Another One bites The Dust In Friars Cliff!
Is it odd to draw a parallel between housing in 2200BC and today? Perhaps, but let’s give it a try. Zuri’s people may well have housed everybody, which is more than we can achieve in our advanced society. Their huts were single storey, looked similar and had open access between each property. Doubtless, that created a sense of community, in part because everybody was at the same social level. Buildings were not demolished and neither did they know pop music or what we mean by, another one bites the dust!
Jump to today and Zuri would no doubt be comfortable with the bungalow, a style of building that should be cherished as one of the icons of Christchurch. I might argue that the bungalow retains the DNA of the hut, and so has a long history, perhaps going back 8,000 years. Look at the swathes of bungalows that remain and you can sense the community they create. They are often placed on open plan gardens and that suggests ready access between properties, rather similar to Zuri’s experience. Okay, it’s the old that principally dwell in the bungalows. This is because they are the community that need smallish properties. Above all, they want no stairs and one to three bedrooms, with easily managed gardens. That is why Ann and I live in one, because it’s a sociable style of living.
The problem is that people now say that finding a bungalow is ever more difficult, and it’s money that sounds the death knell. The bungalow possesses that damned investment potential; an unused loft is now valuable space, so off comes the roof and up it goes another level to create four bedrooms overall and more. One builder near Stanpit was actually building the new roof over the old one, which presumably was removed sometime afterwards. The bungalow then becomes a house, and terms like chalet bungalow are a lie. The problem is that we are not short of houses, more especially the larger so called executive house. It’s the smaller property, like the bungalow, that now needs protection.

-------------------------

__Brief 1__. Retype the part of the piece on bungalows that opens with the words containing "Jump to today" and closes with "style of living.".
__Brief 2__.
Answer these questions from the piece on bungalows.
(a) How many storeys did the huts of Zuri's people have?
(b) Above all, what do the old who live in bungalows want?
(c) What was one builder near Stanpit doing?

__Source material__.
-------------------------

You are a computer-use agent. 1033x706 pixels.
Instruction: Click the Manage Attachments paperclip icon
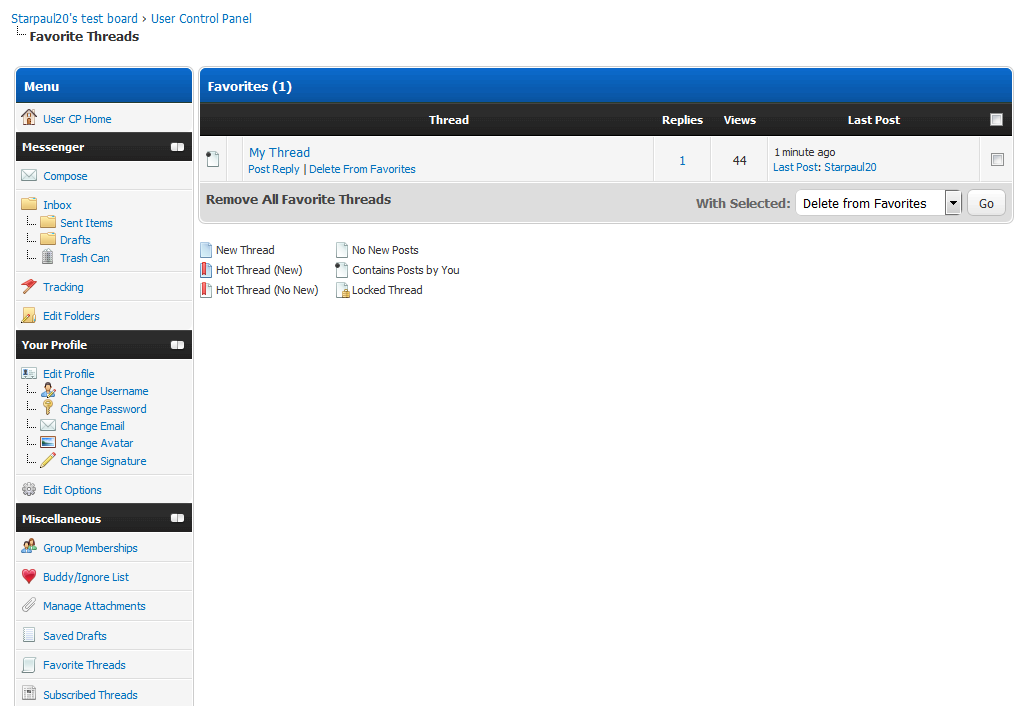[29, 606]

-------------------------

__Exercise solution 1__.
Jump to today and Zuri would no doubt be comfortable with the bungalow, a style of building that should be cherished as one of the icons of Christchurch. I might argue that the bungalow retains the DNA of the hut, and so has a long history, perhaps going back 8,000 years. Look at the swathes of bungalows that remain and you can sense the community they create. They are often placed on open plan gardens and that suggests ready access between properties, rather similar to Zuri’s experience. Okay, it’s the old that principally dwell in the bungalows. This is because they are the community that need smallish properties. Above all, they want no stairs and one to three bedrooms, with easily managed gardens. That is why Ann and I live in one, because it’s a sociable style of living.

__Exercise solution 2__.
(a) Single storey.
(b) No stairs, one to three bedrooms and easily managed gardens.
(c) Building the new roof over the old one.